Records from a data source
---*---

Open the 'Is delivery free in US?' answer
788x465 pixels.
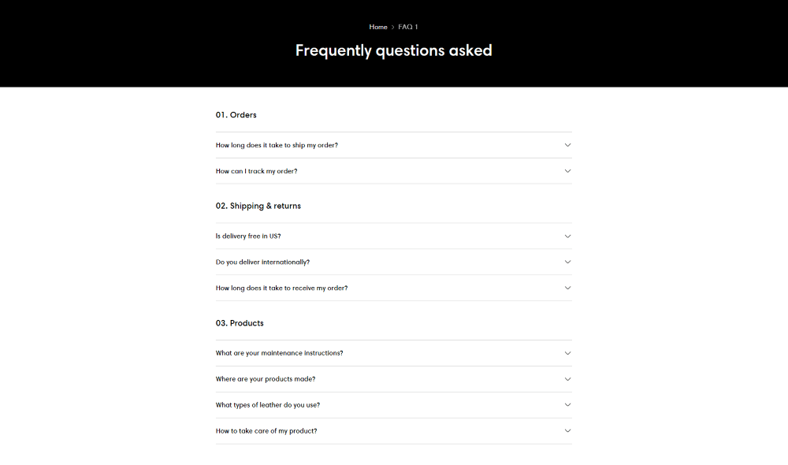(x=248, y=236)
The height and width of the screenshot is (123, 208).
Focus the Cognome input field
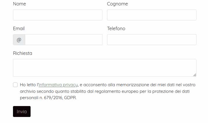tap(152, 15)
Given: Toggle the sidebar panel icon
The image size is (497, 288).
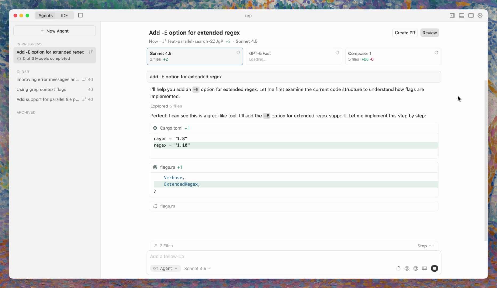Looking at the screenshot, I should pos(80,15).
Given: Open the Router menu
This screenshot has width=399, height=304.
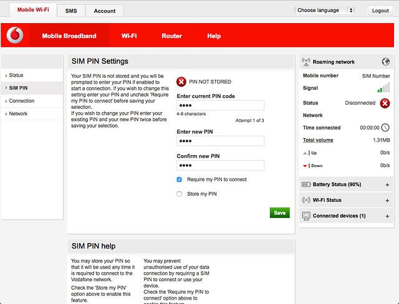Looking at the screenshot, I should pyautogui.click(x=171, y=36).
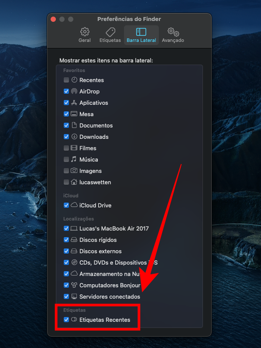This screenshot has height=348, width=261.
Task: Open the Avançado double-gear tab icon
Action: 173,32
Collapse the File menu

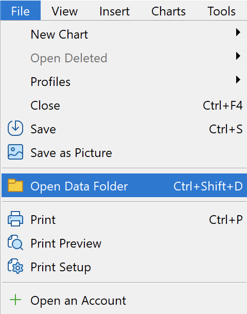[21, 10]
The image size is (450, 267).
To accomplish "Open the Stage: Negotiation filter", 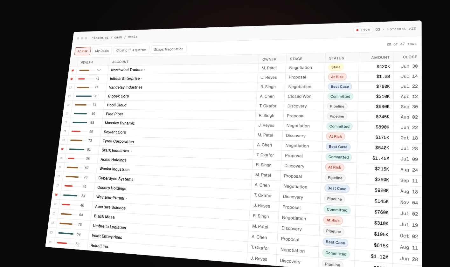I will point(169,49).
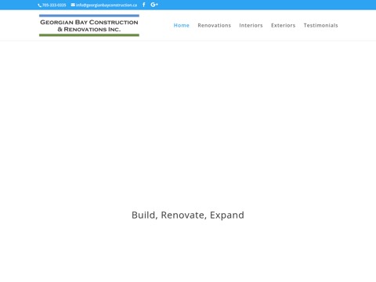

---*---

Return all lines in the data that include the word "Given".

*Task solution*:
Given: Toggle the sidebar panel icon
Given: Open the Router menu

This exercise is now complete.